Not every Jew returned to the Land of Promise with Zechariah and Zerubbabel. In fact, only a small portion of the Jews living in exile were part of those who decided to return. That left tens of thousands of Jews still living in captivity, now under the rule of Xerxes, the king of the Persians, who had defeated the Babylonians. The story of Esther is the story of God’s dealings with those who remained in exile. He had not forgotten about them. While He was busy assisting Zechariah and those who had returned to Jerusalem with the restoration of the Temple and the rebuilding of the walls of Jerusalem, He had not taken His eyes off of those who had been left behind. These first three chapters set the stage for a dramatic confrontation between God and the enemies of the Jews. It is a snap shot of what has been going on for centuries and reflects the intense hatred for God’s chosen people that has manifested itself in a variety of ways since the day God called Abram out of Ur and promised to multiply his seed and make them into a great nation.

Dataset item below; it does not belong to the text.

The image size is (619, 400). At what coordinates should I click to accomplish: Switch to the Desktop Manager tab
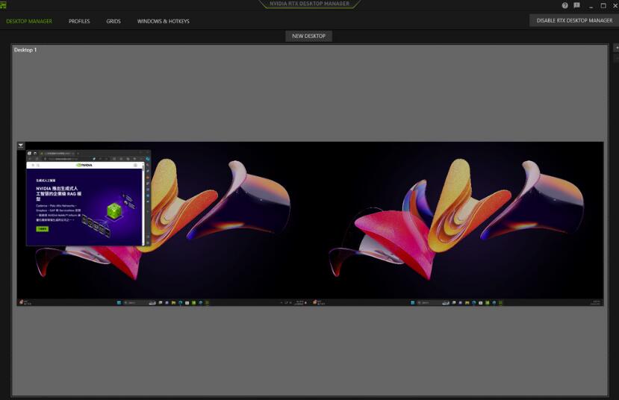[x=29, y=21]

The book of Esther is all about the sovereignty of God, yet it reflects the remarkable fact that He chooses to use ordinary people to do extraordinary things. The main heroine of the story is Esther, for whom the book is named. Esther is a young Jewish orphan living in Babylon with her uncle, Mordecai, who had adopted her after the death of her parents. In a bizarre act of fate, Esther is chosen to join in what was, for all intents and purposes, a beauty pageant. King Xerxes had banished his queen for having refused to do what he commanded her to do. King Xerxes was a powerful man who was accustomed to getting what he wanted. He was wealthy and prone to excess. He was a hedonist, who loved the finer things in life and enjoyed displaying his power and possessions any chance he could get. After banishing the queen, he set about looking for her replacement by having all the beautiful, young virgins in the land brought to his palace where they were subjected to a six-month “makeover.” Esther was one of these young women. So the story begins. A young, obscure Jewish girl suddenly finds herself living in the palace of the king. Is it luck, or the sovereign hand of God? That’s the point of the whole story.

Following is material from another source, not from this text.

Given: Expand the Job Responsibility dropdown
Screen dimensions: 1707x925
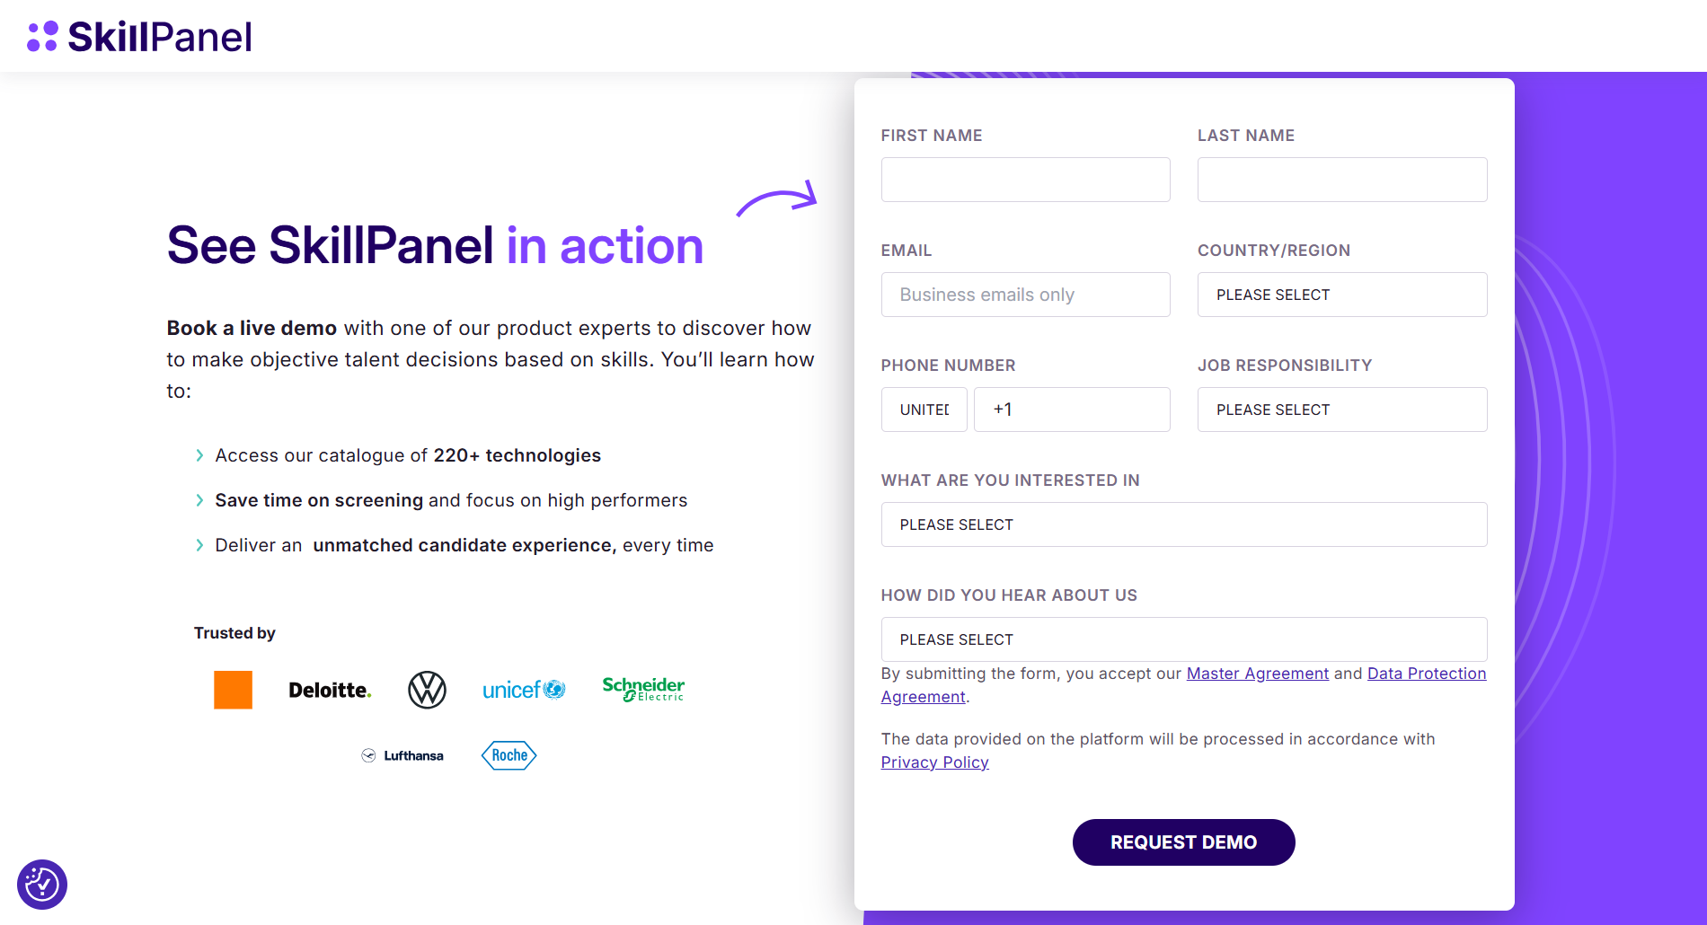Looking at the screenshot, I should click(x=1341, y=410).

This entire book is written to the people of God to remind them of the sovereign, protective power of God. He is ALWAYS in control. He is ALWAYS working behind the scenes in ways we can’t see or even imagine. In a miraculous turn of events, Esther passes her “audition” and is crowned the new queen by Xerxes. She went from orphan to concubine to queen in record time. Meanwhile, her uncle Mordecai had scored a job on the palace staff as a gatekeeper. One day, while on duty, he overhears two men plotting to assassinate the king. He reveals this news to Esther, who tells the king. And all we’re told is that this act is recorded in The Book of the History of King Xerxes’ Reign. Enter Haman, the second-most-powerful man in the kingdom. He is a megalomaniac who ends up with a hatred for Mordecai because he will not bow down and worship him. So in a fit or rage, he convinces the king to sign a decree setting a date one year into the future when every single Jew living in the land will be executed – on a single day. Where did this come from? How did the simple slight of a single man turn into a plan to annihilate an entire race of people?

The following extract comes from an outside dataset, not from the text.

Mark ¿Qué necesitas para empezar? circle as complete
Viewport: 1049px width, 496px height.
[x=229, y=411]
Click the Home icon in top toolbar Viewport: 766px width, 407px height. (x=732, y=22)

So the stage is set. The young Jewish girl, Esther is the new queen. Her uncle Mordecai finds employment at the palace where he has a run-in with Haman, the most powerful official in the kingdom. King Xerxes signs a decree, giving Haman the power and the resources to pull off his plan to kill every single Jewish man, woman, and child living in the land of Babylon. What’s going to happen? How will this story end? And where is God in all of this? It is interesting to note that God is not referred to in the entire book. That fact caused many in the early days of the church to question whether it should be included in the canon of Scripture. But I think the absence of God’s name is purposeful. While we do not see His name in the book, we see His hands all over the events taking place in the story. We don’t have to see His name to recognize His handiwork. We don’t need to be told who it is that is causing these things to happen. It’s God. No one else could orchestrate a plot like this in order to accomplish His will. Things are looking bleak. The situation looks completely out of control. But wait. God’s not done yet.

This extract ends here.